While no offer has been made, Sprint majority owner SoftBank is said to be in direct talks about a merger with T-Mo parent Deutsche Telekom. At a recent meeting, antitrust concerns reared their ugly head, a source told Bloomberg.
Sprint believes a merger with T-Mobile would increase competition among a combined Sprint-T-Mo, AT&T and Verizon Wireless. But regulators have historically been happy with the “Big Four” system, knocking down a proposed AT&T-T-Mobile proposal two years ago. The difference here is that Sprint is the nation’s third-largest operator, while AT&T is the second-largest. But maybe that isn’t enough of a distinction.

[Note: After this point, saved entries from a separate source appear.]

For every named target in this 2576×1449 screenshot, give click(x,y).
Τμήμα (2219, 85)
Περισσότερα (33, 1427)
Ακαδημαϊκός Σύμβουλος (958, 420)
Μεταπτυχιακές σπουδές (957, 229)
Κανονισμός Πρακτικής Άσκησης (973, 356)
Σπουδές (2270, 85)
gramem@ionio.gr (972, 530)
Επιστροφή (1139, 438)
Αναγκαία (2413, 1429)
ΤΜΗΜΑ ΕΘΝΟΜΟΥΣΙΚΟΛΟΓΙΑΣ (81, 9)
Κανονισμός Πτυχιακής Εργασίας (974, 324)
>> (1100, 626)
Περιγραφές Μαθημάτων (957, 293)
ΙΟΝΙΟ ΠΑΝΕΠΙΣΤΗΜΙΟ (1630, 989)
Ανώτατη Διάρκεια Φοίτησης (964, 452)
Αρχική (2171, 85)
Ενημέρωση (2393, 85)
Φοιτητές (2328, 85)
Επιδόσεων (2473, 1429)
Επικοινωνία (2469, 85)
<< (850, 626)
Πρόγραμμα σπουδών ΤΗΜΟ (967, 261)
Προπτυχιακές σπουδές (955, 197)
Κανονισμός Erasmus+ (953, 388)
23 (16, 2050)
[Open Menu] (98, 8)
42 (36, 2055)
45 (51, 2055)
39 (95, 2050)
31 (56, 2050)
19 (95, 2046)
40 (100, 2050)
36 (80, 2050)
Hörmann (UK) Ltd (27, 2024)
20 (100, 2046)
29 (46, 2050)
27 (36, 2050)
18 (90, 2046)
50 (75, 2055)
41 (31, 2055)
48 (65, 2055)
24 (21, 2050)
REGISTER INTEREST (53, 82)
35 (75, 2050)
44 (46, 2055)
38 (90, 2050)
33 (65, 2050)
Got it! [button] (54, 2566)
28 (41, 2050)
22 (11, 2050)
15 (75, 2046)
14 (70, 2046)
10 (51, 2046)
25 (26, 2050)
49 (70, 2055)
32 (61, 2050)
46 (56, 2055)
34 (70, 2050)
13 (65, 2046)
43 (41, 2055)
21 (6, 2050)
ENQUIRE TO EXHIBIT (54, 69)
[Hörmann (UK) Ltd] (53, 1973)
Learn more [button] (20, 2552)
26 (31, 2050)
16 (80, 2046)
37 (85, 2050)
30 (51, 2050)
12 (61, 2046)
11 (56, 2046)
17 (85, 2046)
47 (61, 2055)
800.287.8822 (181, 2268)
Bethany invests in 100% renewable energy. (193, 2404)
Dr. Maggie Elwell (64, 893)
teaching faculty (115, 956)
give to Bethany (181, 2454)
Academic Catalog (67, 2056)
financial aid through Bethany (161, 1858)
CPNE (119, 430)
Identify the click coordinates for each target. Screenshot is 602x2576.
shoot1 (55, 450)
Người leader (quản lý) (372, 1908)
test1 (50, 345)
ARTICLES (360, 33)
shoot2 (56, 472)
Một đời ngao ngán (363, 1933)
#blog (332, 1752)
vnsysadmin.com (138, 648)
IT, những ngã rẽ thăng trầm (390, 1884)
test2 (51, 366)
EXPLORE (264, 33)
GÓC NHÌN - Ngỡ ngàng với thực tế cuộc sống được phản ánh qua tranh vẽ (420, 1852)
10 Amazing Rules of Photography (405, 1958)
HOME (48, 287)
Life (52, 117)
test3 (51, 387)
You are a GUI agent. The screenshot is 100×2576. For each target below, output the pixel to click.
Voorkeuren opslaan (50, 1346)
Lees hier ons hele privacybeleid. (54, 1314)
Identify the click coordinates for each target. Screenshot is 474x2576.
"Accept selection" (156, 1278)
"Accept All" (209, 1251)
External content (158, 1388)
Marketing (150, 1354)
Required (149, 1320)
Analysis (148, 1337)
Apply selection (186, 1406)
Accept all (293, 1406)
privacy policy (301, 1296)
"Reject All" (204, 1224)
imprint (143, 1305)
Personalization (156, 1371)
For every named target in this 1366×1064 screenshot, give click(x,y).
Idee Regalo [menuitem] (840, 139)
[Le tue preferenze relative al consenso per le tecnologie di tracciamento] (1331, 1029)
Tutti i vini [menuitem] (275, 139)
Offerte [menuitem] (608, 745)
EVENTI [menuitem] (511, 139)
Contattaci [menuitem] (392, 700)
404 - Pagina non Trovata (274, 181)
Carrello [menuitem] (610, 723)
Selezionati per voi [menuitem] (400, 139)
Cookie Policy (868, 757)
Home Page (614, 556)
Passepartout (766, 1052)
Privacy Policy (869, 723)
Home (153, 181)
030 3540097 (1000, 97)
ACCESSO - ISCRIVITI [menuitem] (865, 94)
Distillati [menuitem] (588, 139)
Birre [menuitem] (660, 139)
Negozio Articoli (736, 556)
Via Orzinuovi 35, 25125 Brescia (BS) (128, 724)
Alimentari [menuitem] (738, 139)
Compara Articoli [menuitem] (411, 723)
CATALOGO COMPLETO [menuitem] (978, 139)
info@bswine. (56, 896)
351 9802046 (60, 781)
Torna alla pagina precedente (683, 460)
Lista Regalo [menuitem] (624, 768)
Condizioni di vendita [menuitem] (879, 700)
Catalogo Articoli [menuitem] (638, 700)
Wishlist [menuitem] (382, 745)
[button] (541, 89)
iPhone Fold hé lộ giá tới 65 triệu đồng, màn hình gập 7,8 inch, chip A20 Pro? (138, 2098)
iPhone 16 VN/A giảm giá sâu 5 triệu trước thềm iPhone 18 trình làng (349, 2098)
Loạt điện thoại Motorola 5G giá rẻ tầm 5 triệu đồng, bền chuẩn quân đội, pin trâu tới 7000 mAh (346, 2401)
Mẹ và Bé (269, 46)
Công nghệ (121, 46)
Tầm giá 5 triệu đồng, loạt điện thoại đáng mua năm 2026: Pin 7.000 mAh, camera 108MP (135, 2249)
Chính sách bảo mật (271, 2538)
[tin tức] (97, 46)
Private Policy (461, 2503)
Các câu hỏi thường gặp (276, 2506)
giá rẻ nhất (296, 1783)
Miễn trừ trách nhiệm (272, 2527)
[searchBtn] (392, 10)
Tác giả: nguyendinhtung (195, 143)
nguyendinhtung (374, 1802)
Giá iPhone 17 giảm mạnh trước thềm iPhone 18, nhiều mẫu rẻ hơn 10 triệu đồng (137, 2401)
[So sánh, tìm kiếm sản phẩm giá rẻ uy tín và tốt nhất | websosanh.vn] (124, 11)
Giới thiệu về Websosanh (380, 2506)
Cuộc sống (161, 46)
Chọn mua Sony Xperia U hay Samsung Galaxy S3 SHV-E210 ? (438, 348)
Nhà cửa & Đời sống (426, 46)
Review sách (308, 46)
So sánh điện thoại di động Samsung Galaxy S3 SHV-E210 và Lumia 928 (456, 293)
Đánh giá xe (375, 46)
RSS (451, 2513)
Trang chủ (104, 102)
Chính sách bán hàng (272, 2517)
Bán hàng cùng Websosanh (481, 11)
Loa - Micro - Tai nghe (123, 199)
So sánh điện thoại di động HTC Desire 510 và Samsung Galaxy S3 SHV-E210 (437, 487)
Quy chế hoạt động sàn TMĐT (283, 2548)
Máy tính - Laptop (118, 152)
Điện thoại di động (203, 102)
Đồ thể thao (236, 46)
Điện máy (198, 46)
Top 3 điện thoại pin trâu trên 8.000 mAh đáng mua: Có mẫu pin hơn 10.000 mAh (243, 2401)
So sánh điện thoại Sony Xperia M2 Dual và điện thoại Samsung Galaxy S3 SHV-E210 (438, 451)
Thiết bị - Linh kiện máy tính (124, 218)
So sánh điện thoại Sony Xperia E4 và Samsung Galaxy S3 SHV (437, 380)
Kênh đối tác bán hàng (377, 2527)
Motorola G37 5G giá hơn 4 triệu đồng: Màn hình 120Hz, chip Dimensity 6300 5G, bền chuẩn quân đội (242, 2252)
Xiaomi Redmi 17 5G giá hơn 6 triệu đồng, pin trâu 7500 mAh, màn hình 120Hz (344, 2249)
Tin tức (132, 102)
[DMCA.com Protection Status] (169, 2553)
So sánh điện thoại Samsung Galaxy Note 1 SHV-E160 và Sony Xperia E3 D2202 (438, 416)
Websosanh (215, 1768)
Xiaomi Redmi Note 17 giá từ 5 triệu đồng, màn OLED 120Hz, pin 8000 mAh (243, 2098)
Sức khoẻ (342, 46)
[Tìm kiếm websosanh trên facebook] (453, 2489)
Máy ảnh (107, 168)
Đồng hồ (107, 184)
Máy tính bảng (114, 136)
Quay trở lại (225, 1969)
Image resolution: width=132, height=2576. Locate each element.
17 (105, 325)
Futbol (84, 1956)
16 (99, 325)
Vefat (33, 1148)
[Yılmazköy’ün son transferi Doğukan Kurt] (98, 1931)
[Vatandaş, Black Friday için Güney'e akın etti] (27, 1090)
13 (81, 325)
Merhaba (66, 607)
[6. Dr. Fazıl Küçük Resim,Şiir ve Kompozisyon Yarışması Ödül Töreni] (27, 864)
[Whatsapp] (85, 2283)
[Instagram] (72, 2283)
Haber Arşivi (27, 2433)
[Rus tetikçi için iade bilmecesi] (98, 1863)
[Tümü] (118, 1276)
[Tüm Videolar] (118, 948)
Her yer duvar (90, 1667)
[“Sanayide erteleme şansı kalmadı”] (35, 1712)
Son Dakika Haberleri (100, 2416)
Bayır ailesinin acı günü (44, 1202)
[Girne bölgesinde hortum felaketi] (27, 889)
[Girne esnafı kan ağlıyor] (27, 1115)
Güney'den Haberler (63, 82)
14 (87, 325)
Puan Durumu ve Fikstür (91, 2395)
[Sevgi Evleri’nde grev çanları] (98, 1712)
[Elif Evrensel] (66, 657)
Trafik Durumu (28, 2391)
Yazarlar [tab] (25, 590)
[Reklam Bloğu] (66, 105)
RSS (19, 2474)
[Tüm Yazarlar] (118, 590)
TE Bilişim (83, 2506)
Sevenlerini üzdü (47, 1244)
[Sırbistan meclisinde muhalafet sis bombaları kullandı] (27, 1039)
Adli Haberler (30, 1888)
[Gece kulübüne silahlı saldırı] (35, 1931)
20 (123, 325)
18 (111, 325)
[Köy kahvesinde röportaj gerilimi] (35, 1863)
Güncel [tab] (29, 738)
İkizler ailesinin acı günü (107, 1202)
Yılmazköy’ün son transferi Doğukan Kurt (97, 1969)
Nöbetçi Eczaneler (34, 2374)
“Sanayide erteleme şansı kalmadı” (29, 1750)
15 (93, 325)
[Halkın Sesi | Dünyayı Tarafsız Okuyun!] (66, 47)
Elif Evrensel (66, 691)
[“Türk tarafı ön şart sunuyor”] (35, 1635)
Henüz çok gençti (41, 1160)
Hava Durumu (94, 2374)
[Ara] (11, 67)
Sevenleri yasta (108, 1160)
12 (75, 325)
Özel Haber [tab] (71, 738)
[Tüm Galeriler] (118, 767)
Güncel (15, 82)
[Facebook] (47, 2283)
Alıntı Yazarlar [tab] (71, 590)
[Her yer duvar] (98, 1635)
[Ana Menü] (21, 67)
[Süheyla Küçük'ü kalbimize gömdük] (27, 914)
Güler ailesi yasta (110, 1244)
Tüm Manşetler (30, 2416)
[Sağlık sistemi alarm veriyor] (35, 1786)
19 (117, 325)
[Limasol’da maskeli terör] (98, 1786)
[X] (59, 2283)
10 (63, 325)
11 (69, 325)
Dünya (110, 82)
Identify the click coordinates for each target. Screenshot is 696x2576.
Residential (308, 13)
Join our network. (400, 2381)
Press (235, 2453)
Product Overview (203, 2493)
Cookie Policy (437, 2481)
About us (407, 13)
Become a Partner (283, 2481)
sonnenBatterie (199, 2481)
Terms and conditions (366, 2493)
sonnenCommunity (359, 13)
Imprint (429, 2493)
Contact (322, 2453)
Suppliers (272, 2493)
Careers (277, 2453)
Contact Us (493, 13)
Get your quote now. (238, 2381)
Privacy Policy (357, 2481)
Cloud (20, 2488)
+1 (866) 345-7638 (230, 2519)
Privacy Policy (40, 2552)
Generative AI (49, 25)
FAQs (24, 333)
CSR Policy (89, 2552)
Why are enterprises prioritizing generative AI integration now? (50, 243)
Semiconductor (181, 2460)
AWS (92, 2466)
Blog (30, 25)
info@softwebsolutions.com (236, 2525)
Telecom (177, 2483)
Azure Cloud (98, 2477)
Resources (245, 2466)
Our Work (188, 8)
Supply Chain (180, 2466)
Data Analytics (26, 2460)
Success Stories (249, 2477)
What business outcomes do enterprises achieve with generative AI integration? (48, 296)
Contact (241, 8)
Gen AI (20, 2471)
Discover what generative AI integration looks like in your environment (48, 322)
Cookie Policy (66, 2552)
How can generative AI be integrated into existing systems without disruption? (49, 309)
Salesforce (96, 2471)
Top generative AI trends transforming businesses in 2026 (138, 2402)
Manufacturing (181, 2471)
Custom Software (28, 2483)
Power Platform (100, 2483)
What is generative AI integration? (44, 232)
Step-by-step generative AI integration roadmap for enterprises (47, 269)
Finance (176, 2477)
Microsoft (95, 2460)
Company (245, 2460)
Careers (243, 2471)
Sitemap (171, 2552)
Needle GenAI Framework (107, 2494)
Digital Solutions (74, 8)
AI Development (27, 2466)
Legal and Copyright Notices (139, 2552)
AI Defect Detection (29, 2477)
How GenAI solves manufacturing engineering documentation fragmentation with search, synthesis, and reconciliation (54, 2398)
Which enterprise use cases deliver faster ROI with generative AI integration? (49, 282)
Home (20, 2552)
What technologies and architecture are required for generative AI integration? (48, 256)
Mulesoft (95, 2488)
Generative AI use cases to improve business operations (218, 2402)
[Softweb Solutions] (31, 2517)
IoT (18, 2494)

In some respects, Sprint and T-Mobile are heading in opposite directions. T-Mobile has been adding large numbers of new subscribers who are enticed by its new “uncarrier” policy that allows you to avoid two-year postpaid contracts. Sprint has struggled to keep its subscribers from jumping ship to one of the other big four.
But Sprint has a lot of cash. SoftBank of Japan bought 70 percent of the Overland Park, Kan.-based operator for more than $20 billion. Then it gobbled up Clearwire, the spectrum-rich broadband provider based in Washington state. No one will be surprised when Sprint makes an official move to stand head and shoulders aside its larger rivals.